InsightVM Provides Visibility 和 Control to Keep Staff 和 学生s Safe at 曼彻斯特城市大学

挑战

Like their counterparts in the United 状态s 和 elsewhere in the West, UK universities continue to be a major target for online attackers. Freedom of Information (FoI)-based research released in 2017 revealed that nearly three-quarters (70%) had fallen victim to phishing attacks over the previous 24 months. A separate report later that year claimed data breaches at UK universities had doubled, with sensitive IP 和 ground-breaking research particularly prized by state-backed snoopers. Ransomware 和 DDoS outages have also hit many institutions over recent months, 和 there’s an ever-present risk associated with negligent users. 简而言之, 菲茨西蒙斯和他的团队有很多工作要做, 和 they needed a way to extend their reach given the resources at h和.

解决方案

InsightVM is Rapid7’s flagship vulnerability management solution designed with modern, dynamic networks in mind to provide powerful analytics, 修复, 自动化能力. 面对不断变化的威胁形势, InsightVM leverages Rapid7’s extensive vulnerability research, 元ploit利用知识, attacker-based分析, 全互联网扫描数据, 更多的是通过实时报告浮出水面. MMU’s migration to the Rapid7 solution went largely without a hitch.

一项重大任务

根据菲茨西蒙斯, part of the challenge of securing a network of MMU’s size lies in its heterogeneity. His team’s job is to manage 和 maintain endpoint security 和 firewalls, 监视异常的网络行为, 防范外部威胁, 和 mitigate risk 如果一个ny vulnerabilities are discovered. 在有Windows的情况下，这是一项重大任务, Linux机器, 苹果电脑, 桌面, 和 mobile devices across physical 和 virtualized infrastructures.

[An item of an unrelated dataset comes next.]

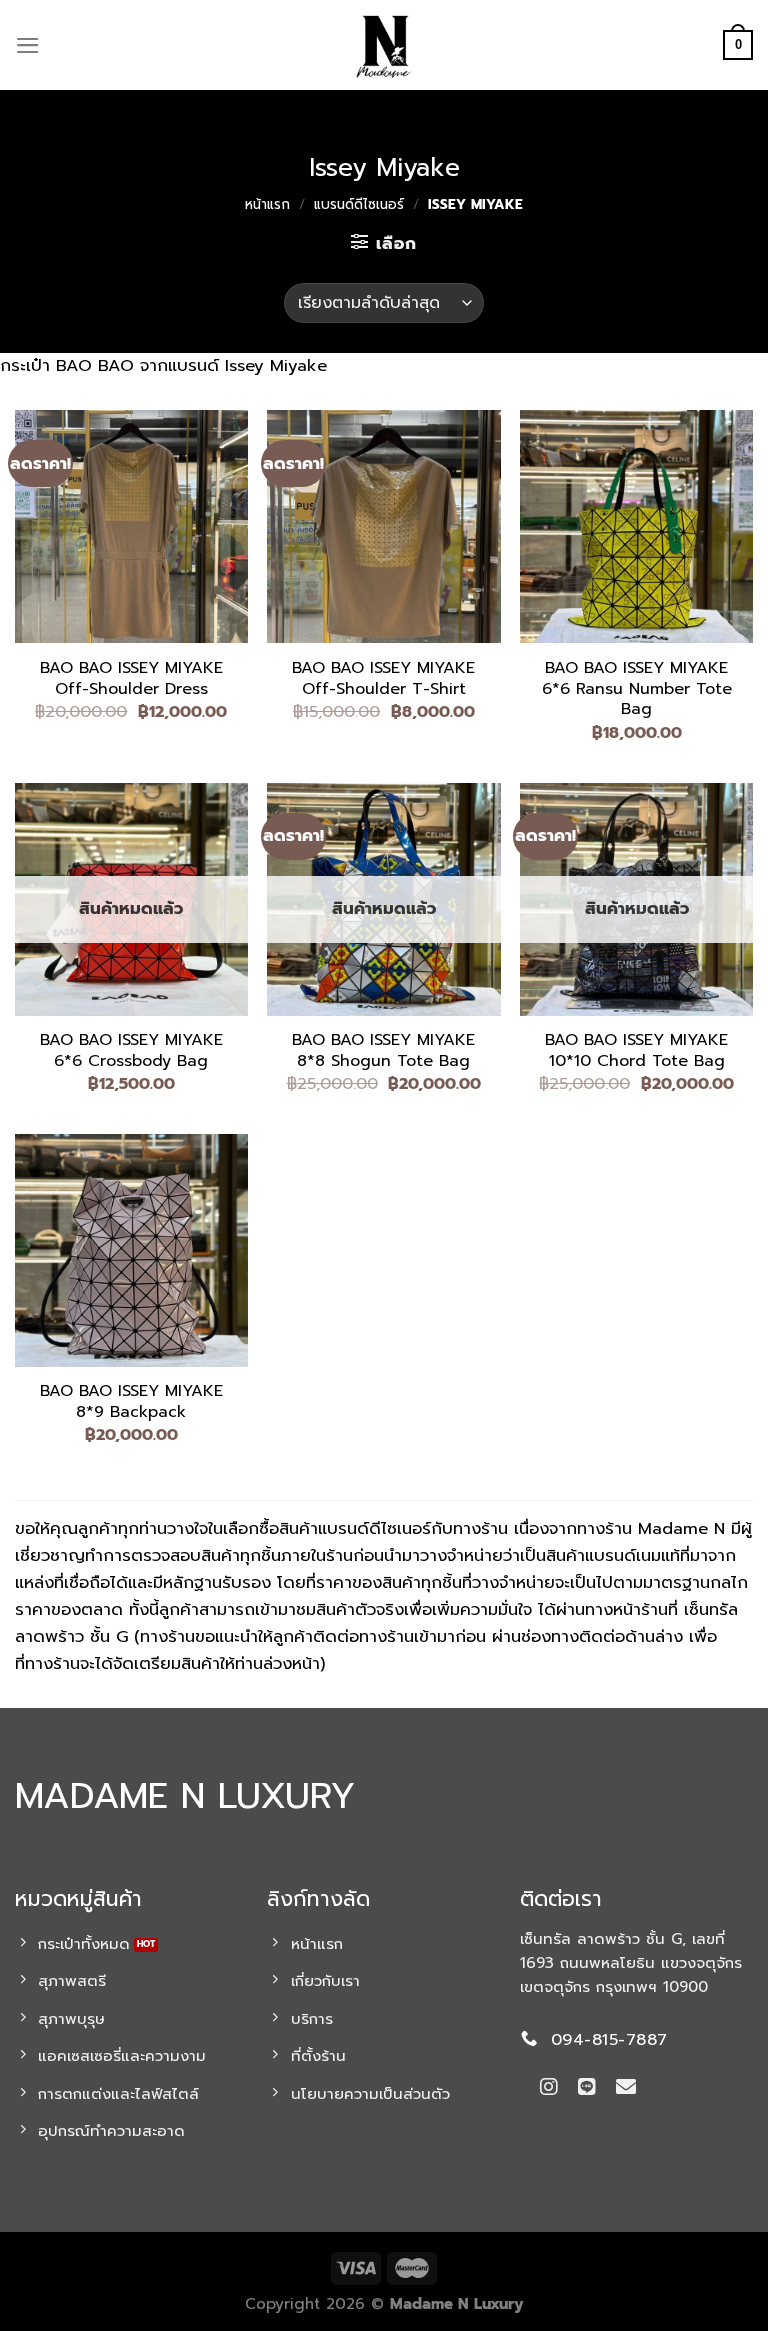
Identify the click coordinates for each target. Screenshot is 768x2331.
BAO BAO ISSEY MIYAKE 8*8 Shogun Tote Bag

After three years with a previous vulnerability management vendor, Fitzsimmons was aware of the rapid advancement of technology in the space 和 decided to open things up for potential replacements. 他对其他大学的同学进行了演讲, 浏览了网上论坛, 和 found Rapid7’s name consistently cropping up as one to watch. Subsequent tests told the MMU team what it needed to know.

“We were looking for things like, how were vulnerabilities displayed? 产品告诉了我们什么信息? 报告功能怎么样?他解释道。. “The more we looked into Rapid7, the more we were impressed with InsightVM. It definitely gave us more than we had with previous solution, so we chose to invest.”

进入InsightVM

InsightVM is Rapid7’s flagship vulnerability management solution designed with modern, dynamic networks in mind to provide powerful analytics, 修复, 自动化能力. 面对不断变化的威胁形势, InsightVM leverages Rapid7’s extensive vulnerability research, 元ploit利用知识, attacker-based分析, 全互联网扫描数据, 更多的是通过实时报告浮出水面.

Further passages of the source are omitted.